Pre-school: Could it close the education gap?
In his State of the Union address, Obama proposed a program that would give all U.S. 3- and 4-year-olds access to “high-quality” pre-school education.
Compared with the rest of the world, said Mary Sanchez in The Kansas City Star, we are “a wealthy nation of dummies and dropouts,” lagging far behind other countries’ educational performance. But President Obama now has an ambitious plan to close that gap. In his State of the Union address, Obama proposed a program that would give all U.S. 3- and 4-year-olds access to “high-quality” pre-school education. The new program would be run at the state level with federal oversight. It’s unclear where the funding would come from, said Dylan Matthews in The Washington Post, but universal pre-K programs would “more than pay for themselves over time.” Studies show that children from chaotic inner-city homes who attend high-quality pre-school not only acquire book smarts, but develop critical “non-cognitive skills,” such as delayed gratification, planning, and cooperation. These students end up going further in school, paying more in taxes, and saving society a lot of money with much lower rates of teen pregnancy and incarceration.

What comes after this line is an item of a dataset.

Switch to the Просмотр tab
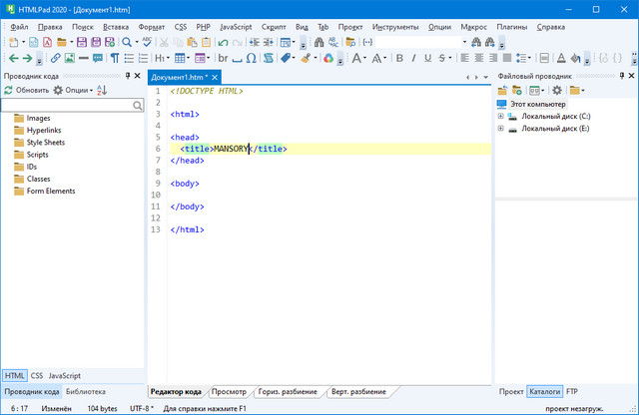Viewport: 639px width, 415px height. [229, 392]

Sadly, that’s a myth, said Darcy Olsen in NationalReview.com. Studies showing the dramatic benefits of pre-school were conducted back in the 1960s and ’70s and involved only a few hundred students, each of whom received intensive academic intervention costing a whopping $18,000 per pupil a year. A more realistic guide to what we can expect is the national Head Start program for disadvantaged kids, which spends less than half that amount per pupil. A recent study of Head Start’s 47-year record by Obama’s own Department of Health and Human Services concluded that “pre-school has no lasting impact on children’s future educational success.” While most children do show some immediate benefits from pre-school classes, the study found, those gains have usually “disappeared by the third grade.”

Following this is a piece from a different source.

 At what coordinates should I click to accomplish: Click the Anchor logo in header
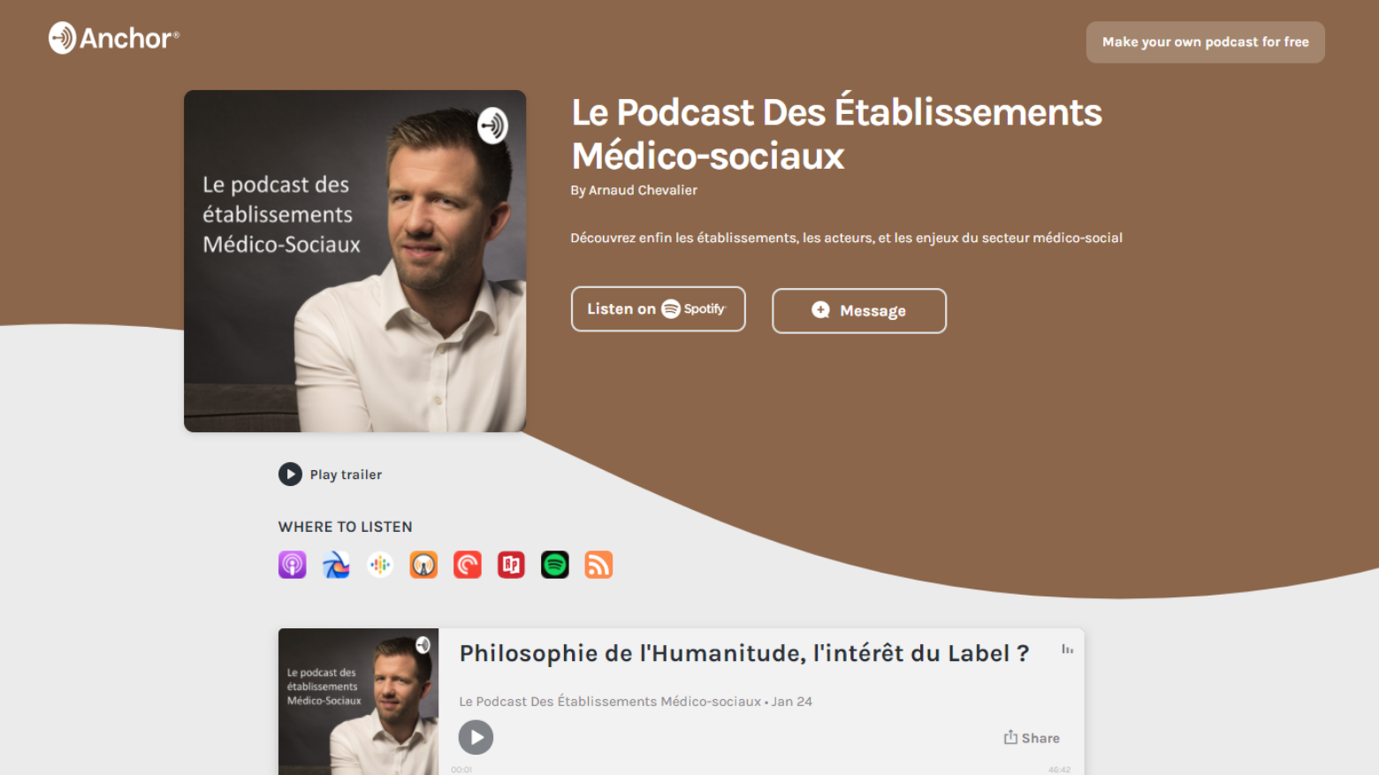[x=114, y=38]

It’s true that Head Start’s “outcomes are dismal,” said David Brooks in The New York Times, but some state programs across the nation, including ones in Georgia, Oklahoma, and New Jersey, have had much better results. They’ve shown that pre-school really can give children “significantly better lives,” but only if the teachers are well-trained and held to “rigorous performance standards.” The Obama plan acknowledges this reality: It gives states the flexibility to design and adjust their own programs, with the federal government measuring results and enforcing high standards. Pre-school can make a big difference if it’s done right, said Suzy Khimm in WashingtonPost.com. Oklahoma’s successful program, for example, requires teachers to have college degrees and training in early-childhood education, and has a 10:1 ratio of students to teachers. That would be a hard sell because of cost, and “skimping on quality to save money could undermine the entire effort.”
Another threat to this idea is too much hype, said Joan Walsh in Salon.com. Despite Obama’s lofty promises, pre-school is not “a social-policy silver bullet” that solves all the educational and social problems rooted in poverty. Still, when pre-school programs are well-designed and staffed by trained teachers, they seem to be “the single best intervention to break the cycle of chronic poverty.” So why, then, isn’t Obama focusing on “at-risk kids, who have the most to gain from pre-K, rather than launching a new universal program”? asked Rich Lowry in NationalReview.com. Why isn’t he proposing a smaller-scale experiment to see if pre-schools really do work? Here’s why: Obama has such a strong “ideological commitment to an expansive government” that he believes he can “overcome any obstacle” with enough funding and top-down regulation. “We know this works,” Obama says, when in truth, we don’t.